Inflation might seem small year to year, but over time, it chips away at your buying power. What feels like a comfortable nest egg today might not stretch as far in 20 or 30 years. That’s why understanding how much you’ll need for retirement with inflation is essential.

In this guide, you’ll get a breakdown of how inflation affects retirement, how to account for it in your planning, and the tools and strategies you can use to keep your future financially secure.

Understanding the Impact of Inflation on Retirement

Inflation refers to the general increase in prices over time, which reduces the purchasing power of money.
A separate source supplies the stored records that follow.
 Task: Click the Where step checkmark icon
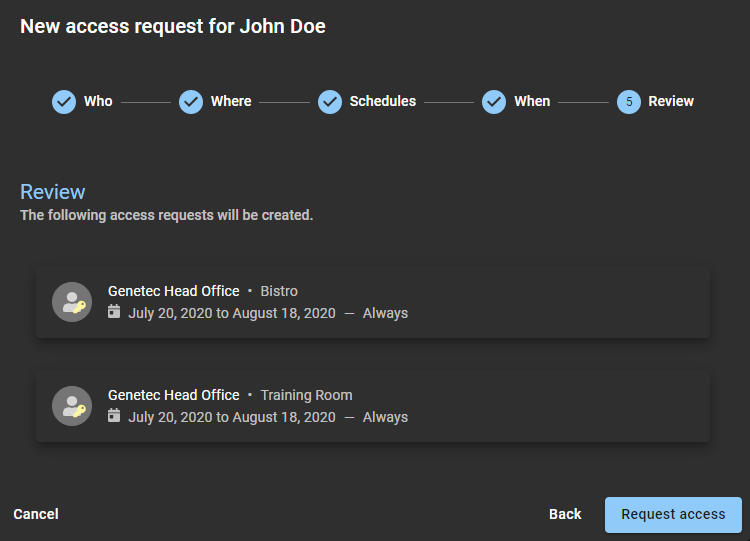click(x=191, y=101)
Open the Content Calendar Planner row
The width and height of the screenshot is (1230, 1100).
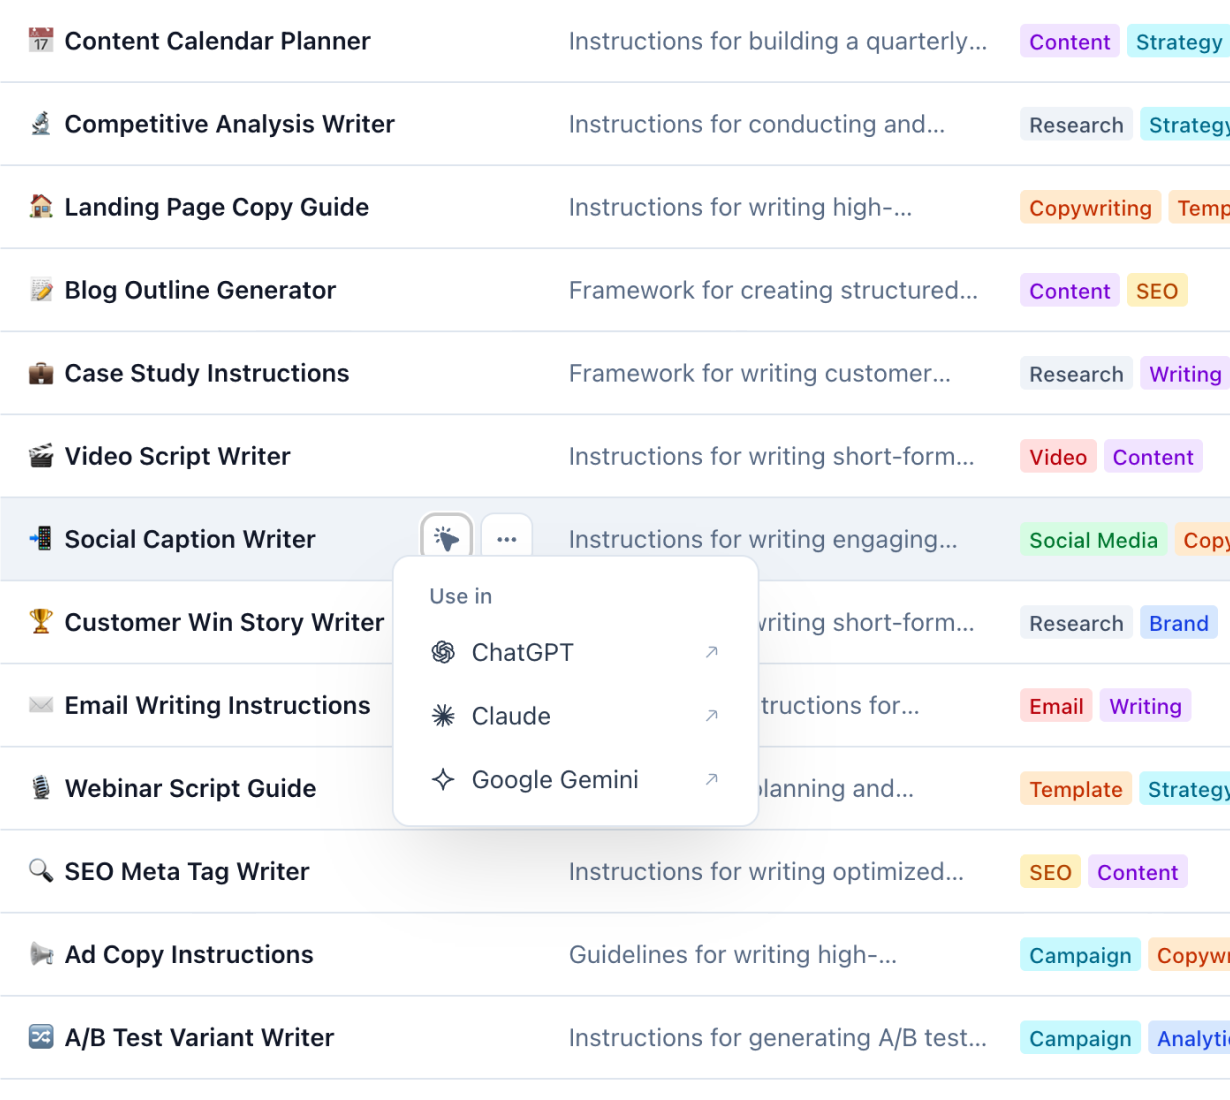point(217,41)
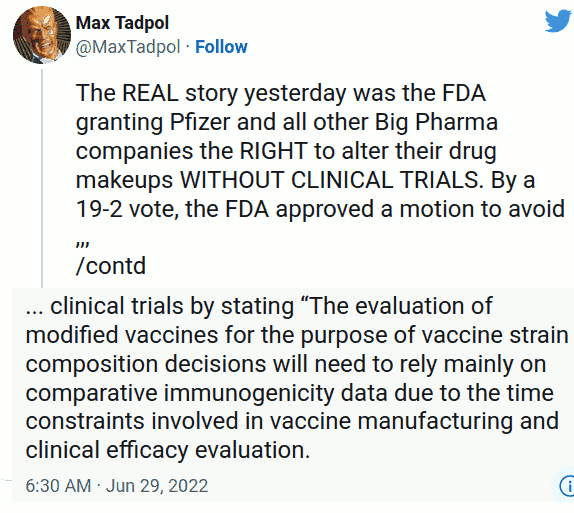This screenshot has width=574, height=513.
Task: Follow the @MaxTadpol account
Action: [x=221, y=47]
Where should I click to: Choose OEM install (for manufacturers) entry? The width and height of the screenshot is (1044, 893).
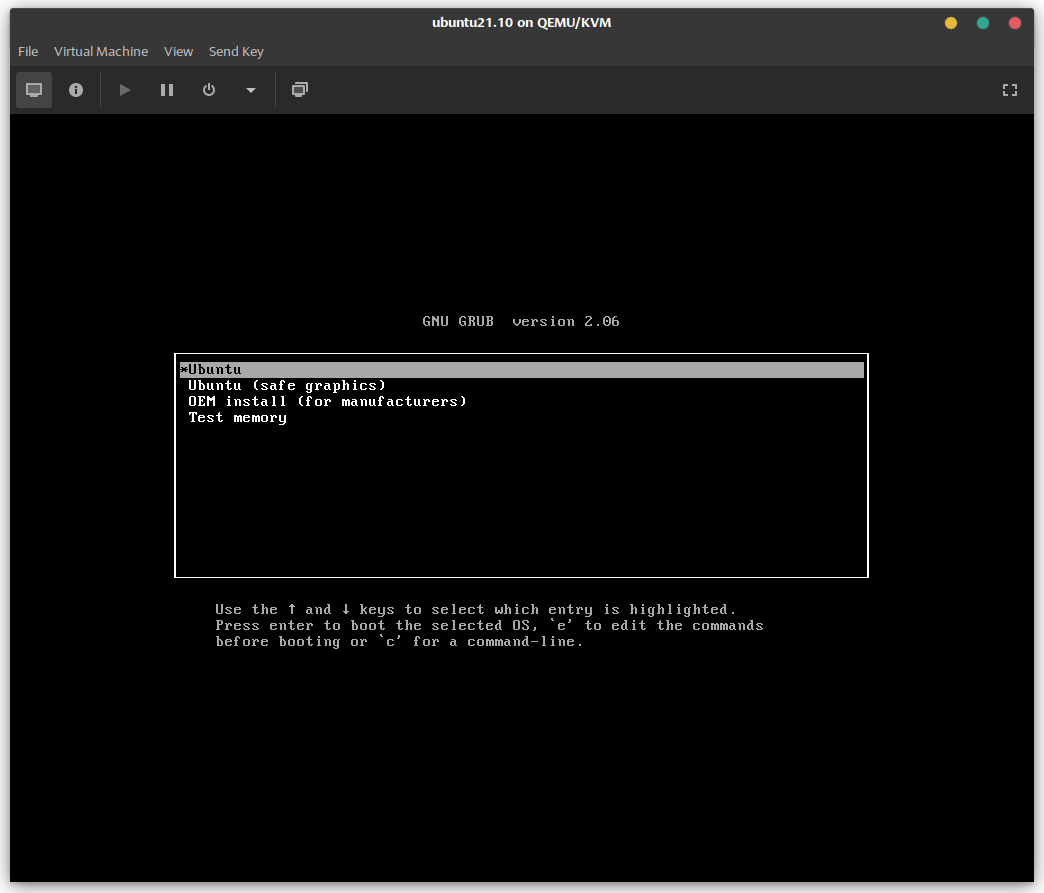327,402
Historically, the U.S. has experienced an average annual inflation rate of about 3%.

This is an overview of trends:

  • 1917: Inflation reached 20.49%, the highest since the introduction of the Consumer Price Index (CPI), largely due to World War I expenses.
  • 1929–1933: During the Great Depression, the U.S. experienced significant deflation, with prices falling by approximately 10% annually.
  • 1946: Post-World War II demand led to an inflation rate of 18.1%.
  • 1970s: The decade saw high inflation, peaking at 13.5% in 1980, driven by oil crises and economic policies.
  • 1980s: Inflation rates declined, averaging around 5.6% in the early part of the decade, due to tight monetary policies.
  • 1990s: A period of relative stability, with inflation averaging about 3%.
  • 2008–2009: The financial crisis led to low inflation and concerns about deflation.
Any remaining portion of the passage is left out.